To further explain and test out this reasoning, chef Jozef Youssef –
who has worked at some of London’s top Michelin starred restaurants, establishing Kitchen Theory in 2010 – got us to taste some unusual nibbles, including a flavoured piece of paper, noting who was a ‘non-taster’ (this was apparently sometimes a good thing) and who was a ‘supertaster’.
Jozef has collaborated with experimental psychologist professor Charles Spence of Oxford University, who has carried out research proving the interrelation of all the senses. A case in point was when we tried a jelly bean while wearing a nose clamp and then with it removed; we surprised ourselves at how much all the senses inform our perception of flavour.
This was further illustrated with the colours of food; we were given identical looking nibbles with notably different tastes. In our second course, we appraised shape, texture, flavour and mouthfeel to evaluate whether the ox cheek encased in a pillowy doughnut or the octopus with
a blue corn tostada (we had a vegetarian option) was a ‘bouba’ or ‘kiki’ taste (these made-up words relate to a round or spiky shape).
Food was immaculately presented and, at times, served on the large oval table – somewhat dispensing with traditional table manners. Regular cutlery was not always used, in a thought-out effort to encourage mindful eating and challenge our preconceived ideas about food.
Quetzelcotal, the third course, named after a god represented as a feathered serpent in Mesoamerican culture, served up corn, beans and chilli in an elaborate honeycomb cell design, which we ate with our hands.
Images were projected onto the table to enhance the visual experience. During the course entitled Ryujin’s Servant (Ryujin was lord of the sea in ancient Japanese mythology), while we had the vegetarian option, one diner was surprised to find herself enjoying jellyfish – which Jozef explained should become more widely offered as a sustainable food source.

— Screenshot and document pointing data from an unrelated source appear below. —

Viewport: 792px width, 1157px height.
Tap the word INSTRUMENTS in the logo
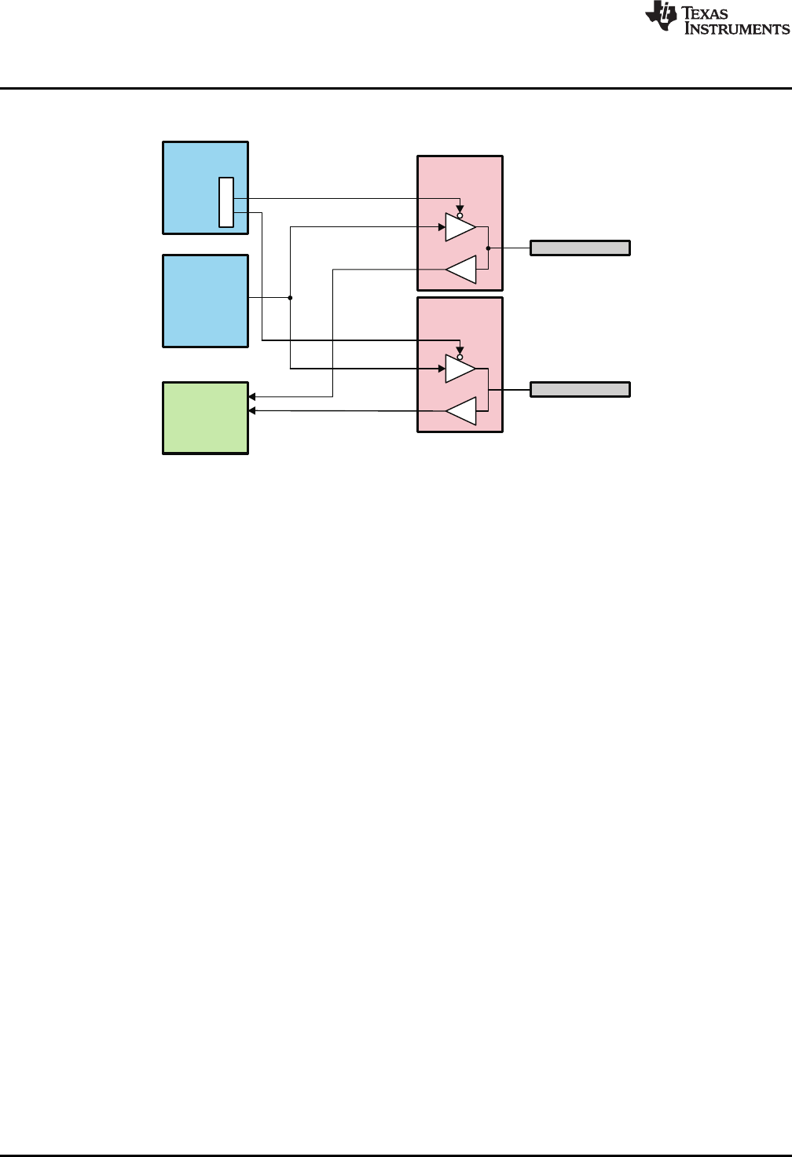738,29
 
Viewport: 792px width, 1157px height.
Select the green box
206,418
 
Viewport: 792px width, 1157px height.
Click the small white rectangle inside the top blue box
226,203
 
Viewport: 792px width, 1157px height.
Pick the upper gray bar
580,248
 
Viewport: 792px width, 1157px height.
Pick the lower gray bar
580,389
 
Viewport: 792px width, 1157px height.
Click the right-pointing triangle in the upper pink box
459,227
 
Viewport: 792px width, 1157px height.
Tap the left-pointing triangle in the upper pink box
462,270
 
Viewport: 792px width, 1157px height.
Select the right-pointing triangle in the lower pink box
459,369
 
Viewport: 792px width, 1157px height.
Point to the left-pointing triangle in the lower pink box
462,411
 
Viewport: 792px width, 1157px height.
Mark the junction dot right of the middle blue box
290,298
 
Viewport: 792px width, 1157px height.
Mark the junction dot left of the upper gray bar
488,248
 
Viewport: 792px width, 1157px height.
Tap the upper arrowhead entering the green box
252,396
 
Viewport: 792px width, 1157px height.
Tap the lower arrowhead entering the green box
252,410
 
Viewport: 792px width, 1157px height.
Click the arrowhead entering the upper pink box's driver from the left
441,227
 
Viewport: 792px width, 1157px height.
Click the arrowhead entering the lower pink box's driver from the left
441,369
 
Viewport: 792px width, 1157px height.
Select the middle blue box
206,300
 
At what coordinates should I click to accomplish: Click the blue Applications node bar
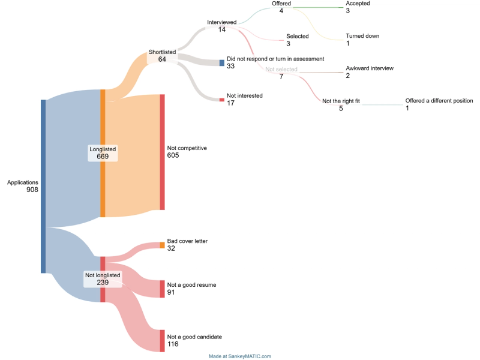click(43, 186)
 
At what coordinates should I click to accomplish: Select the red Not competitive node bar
click(162, 152)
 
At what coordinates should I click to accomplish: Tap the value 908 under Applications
click(32, 190)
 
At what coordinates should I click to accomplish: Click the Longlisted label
click(103, 148)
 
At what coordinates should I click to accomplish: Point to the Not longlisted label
click(103, 275)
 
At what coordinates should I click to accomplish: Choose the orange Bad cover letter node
click(162, 245)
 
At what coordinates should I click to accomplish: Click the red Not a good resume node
click(162, 289)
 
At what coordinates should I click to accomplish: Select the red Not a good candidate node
click(162, 341)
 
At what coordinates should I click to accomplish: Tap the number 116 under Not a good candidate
click(174, 344)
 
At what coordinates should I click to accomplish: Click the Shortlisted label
click(162, 52)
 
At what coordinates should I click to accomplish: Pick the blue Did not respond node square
click(221, 62)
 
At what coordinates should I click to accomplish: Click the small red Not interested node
click(221, 100)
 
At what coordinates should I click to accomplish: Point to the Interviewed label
click(222, 22)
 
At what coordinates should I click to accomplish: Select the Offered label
click(281, 4)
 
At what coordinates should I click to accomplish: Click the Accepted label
click(358, 4)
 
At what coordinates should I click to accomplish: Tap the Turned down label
click(362, 36)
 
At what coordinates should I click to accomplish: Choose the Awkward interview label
click(370, 68)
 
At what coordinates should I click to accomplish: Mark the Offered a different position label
click(439, 101)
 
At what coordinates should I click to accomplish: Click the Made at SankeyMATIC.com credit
click(240, 356)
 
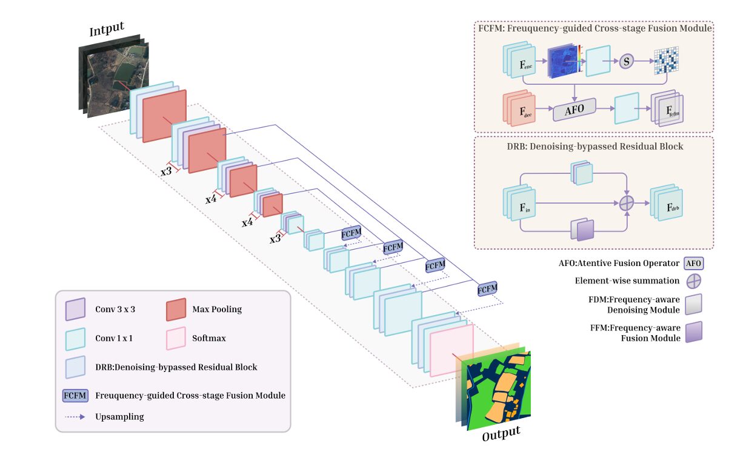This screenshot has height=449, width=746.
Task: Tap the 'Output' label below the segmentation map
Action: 501,433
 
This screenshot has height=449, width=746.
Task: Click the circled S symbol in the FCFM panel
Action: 627,62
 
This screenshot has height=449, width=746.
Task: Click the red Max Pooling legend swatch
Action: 175,309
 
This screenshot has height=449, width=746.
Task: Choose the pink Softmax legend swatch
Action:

Served in delicate glass dishes, the course included fermented cucumber and seaweed, and projections turned the table into an ocean scene, with underwater sounds delivered through headphones. This concept of ‘sonic seasoning’ seeks to discover whether sound affects one’s sense of taste.
In Scriptura Vitae, the rich black risotto mimicked the work of artist and film-maker Aerosyn-Lex Mestrovic, whose video we had watched earlier, and was topped with a small golden-coloured square of chickpea tempeh.
Tsumikasa was an ‘earthy’ course and my favourite savoury one – New Jersey Royal potatoes with truffle and shallots served on tree trunk discs accompanied by a beautiful Valpolicella Ripasso. Accompanying the image projected onto the table were piped in sounds and smells of the forest.
Jastrow’s Bite, meanwhile, with the optical illusion of the rabbit depicted on the plate – or was it a duck? – emphasised the theory that flavour, like art, is a matter of perspective.
To translate fear, lightbulbs with working lights were smashed (Shattered Glass course) and their shards (sugar) placed atop our rhubarb ice cream served with white chocolate. Vanilla and the bee course served up torrija – a delicious and delicately sweet Spanish-style French toast – with honey kombucha, a drink made out of fermented tea.
Finally, the Sensploration course, consisting of Irish cream and cheesecake, sought to determine whether the type of glassware and feel (we were encouraged to feel a ‘texture cube’ while eating) used affects the perception of taste.
Individual portions were relatively small but well considered and, towards the end of the meal, we were feeling extremely full – some of the courses are considerably rich.
The cost isn’t cheap – £180 per person – but alcohol, which is paired with the food, is plentiful, and dining at Kitchen Theory is not your average Saturday night experience of eating out.